When Mama Goes to Work

Call Me Aram (New Beginnings)

Aram's Choice (New Beginnings)

Kobzar's Children: A Century of Untold Stories by Ukrainians
Daughter of War
by Marsha Forchuk Skrypuch
Grades 10+ 280 pages Fitzhenry and Whiteside April 2008 Paperback    

Daughter of War is the story of two Armenian orphans – Marta and Kevork – who struggle to survive and to find one another during World War I in Turkey. Marta and Kevork are separated during the Armenian deportation in Turkey beginning in 1915. Kevork is forced to pose as an Arab shoemaker in the Arab city of Aleppo. When an American stops at his stall to ask him to make a pair of boots to travel north to Marash, Kevork eagerly volunteers to be his guide. Marta promised to find Kevork at the orphanage in Marash if they were ever separated. That was a year ago. Will she be there when he arrives?

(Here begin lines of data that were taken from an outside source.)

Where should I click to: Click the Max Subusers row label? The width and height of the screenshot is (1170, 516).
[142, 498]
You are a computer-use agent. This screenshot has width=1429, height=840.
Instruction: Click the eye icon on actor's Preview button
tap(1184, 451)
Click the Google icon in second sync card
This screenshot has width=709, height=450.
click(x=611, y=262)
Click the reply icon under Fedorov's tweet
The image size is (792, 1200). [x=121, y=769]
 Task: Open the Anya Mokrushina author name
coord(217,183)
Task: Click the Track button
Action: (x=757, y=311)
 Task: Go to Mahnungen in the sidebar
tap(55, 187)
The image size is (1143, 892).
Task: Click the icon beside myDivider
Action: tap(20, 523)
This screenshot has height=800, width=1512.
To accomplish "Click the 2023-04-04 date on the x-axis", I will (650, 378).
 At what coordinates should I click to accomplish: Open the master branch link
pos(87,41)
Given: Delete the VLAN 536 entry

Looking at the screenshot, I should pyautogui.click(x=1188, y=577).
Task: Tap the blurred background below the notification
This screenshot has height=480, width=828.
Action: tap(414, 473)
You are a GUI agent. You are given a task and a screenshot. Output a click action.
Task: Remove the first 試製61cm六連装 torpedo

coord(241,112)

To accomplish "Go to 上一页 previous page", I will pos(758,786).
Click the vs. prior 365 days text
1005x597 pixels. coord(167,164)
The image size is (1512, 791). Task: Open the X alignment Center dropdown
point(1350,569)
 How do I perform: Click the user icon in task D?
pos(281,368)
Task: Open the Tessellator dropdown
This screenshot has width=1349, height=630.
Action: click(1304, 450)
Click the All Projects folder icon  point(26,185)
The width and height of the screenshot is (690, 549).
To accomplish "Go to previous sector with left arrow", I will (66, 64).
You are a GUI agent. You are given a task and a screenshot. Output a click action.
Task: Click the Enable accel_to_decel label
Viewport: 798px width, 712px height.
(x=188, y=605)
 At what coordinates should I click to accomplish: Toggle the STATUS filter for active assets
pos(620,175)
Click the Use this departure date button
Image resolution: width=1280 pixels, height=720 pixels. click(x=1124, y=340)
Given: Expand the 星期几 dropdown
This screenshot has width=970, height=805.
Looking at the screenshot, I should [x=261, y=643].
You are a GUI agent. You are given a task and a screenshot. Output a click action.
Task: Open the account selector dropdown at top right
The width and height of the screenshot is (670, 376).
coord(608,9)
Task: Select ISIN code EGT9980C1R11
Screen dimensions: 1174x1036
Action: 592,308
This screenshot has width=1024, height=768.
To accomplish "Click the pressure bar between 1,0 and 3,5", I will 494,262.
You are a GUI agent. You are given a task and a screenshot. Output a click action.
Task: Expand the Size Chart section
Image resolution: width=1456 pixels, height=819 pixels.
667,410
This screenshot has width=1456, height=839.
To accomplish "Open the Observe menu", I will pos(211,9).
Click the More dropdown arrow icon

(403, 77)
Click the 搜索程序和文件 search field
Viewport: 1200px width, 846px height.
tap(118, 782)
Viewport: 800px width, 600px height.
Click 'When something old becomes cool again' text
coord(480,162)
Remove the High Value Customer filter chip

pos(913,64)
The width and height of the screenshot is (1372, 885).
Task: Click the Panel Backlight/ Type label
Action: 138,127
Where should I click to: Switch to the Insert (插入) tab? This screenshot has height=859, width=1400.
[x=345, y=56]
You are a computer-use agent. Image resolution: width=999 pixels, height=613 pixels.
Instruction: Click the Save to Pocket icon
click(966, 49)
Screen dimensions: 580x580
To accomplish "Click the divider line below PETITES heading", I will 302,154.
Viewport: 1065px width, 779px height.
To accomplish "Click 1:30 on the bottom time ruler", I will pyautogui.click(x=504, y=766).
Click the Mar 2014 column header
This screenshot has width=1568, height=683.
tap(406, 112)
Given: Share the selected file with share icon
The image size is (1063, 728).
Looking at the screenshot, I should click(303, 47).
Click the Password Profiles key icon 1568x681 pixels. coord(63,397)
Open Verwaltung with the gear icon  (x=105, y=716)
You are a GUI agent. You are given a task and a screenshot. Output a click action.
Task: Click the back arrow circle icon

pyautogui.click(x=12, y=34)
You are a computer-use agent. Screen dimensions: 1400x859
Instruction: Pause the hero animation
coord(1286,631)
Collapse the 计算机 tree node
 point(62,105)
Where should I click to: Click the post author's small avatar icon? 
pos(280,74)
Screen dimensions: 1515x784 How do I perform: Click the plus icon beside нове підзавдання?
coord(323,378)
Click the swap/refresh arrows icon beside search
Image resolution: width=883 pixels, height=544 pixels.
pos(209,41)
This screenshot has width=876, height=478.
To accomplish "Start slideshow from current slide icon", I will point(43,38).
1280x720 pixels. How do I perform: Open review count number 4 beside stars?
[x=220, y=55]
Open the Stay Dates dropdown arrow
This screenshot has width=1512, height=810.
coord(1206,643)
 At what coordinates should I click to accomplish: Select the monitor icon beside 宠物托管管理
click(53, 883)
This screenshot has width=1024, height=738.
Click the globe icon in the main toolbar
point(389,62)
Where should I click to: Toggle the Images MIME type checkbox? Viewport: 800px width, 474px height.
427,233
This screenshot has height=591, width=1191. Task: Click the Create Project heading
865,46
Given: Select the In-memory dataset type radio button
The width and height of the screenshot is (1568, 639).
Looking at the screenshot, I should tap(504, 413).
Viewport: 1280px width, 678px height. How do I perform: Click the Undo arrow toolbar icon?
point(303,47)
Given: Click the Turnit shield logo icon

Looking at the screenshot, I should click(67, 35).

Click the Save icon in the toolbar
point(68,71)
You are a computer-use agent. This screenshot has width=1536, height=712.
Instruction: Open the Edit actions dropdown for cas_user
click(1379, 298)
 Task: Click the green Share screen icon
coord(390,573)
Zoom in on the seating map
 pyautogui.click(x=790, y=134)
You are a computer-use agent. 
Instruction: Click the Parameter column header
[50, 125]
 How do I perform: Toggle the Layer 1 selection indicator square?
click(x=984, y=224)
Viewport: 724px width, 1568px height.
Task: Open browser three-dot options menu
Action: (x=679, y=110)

Marta has become a concubine to a Turk. When she becomes pregnant, his first wife, Idris, decides that she cannot live with Marta’s baby. She takes Marta back to the orphanage in Marash that provides food, shelter and education for homeless street urchins orphaned by the Armenian genocide to have her baby. Here Marta finds a supportive community led by the missionary Miss Younger, who not only takes her into the orphanage but even endangers her own life to protect Marta and her newborn child. Just as Marta is about to have her child, she is reunited with her sister, Mariam, who was saved from deportation and slavery by a Turkish man, Rustem Bey.

Kevork relentlessly tries to find Marta, but he cannot resist the need to help his fellow Armenian deportees by acting as a courier to transport money to needy deportation camps. He travels far and wide, contracts typhus, and loses his best friend. Eventually he learns that Marta may have survived. Will the two be reunited? Will Kevork be able to accept Marta’s baby as his own?

Marsha Forchuk Skrypuch, an accomplished and prize-winning novelist, has written a lyrical account of a very difficult time in world history – the Armenian genocide. In the introductory “Historical Note,” she gives the reader important background information on the historical events which she describes. The novel is filled with graphic descriptions of the atrocities perpetrated on the Armenian population of Turkey:

“Were those the bones of Armenians from last year, or were they newer than that? What kind of country allowed human remains to be left on the roads?” (p. 11)
Although the novel describes many terrifying events, there are also many noble individuals - Germans, Americans and Arabs all trying to help the Armenian population. These selfless acts of courage send a powerful message about the capacity of humanity to do “the right thing.”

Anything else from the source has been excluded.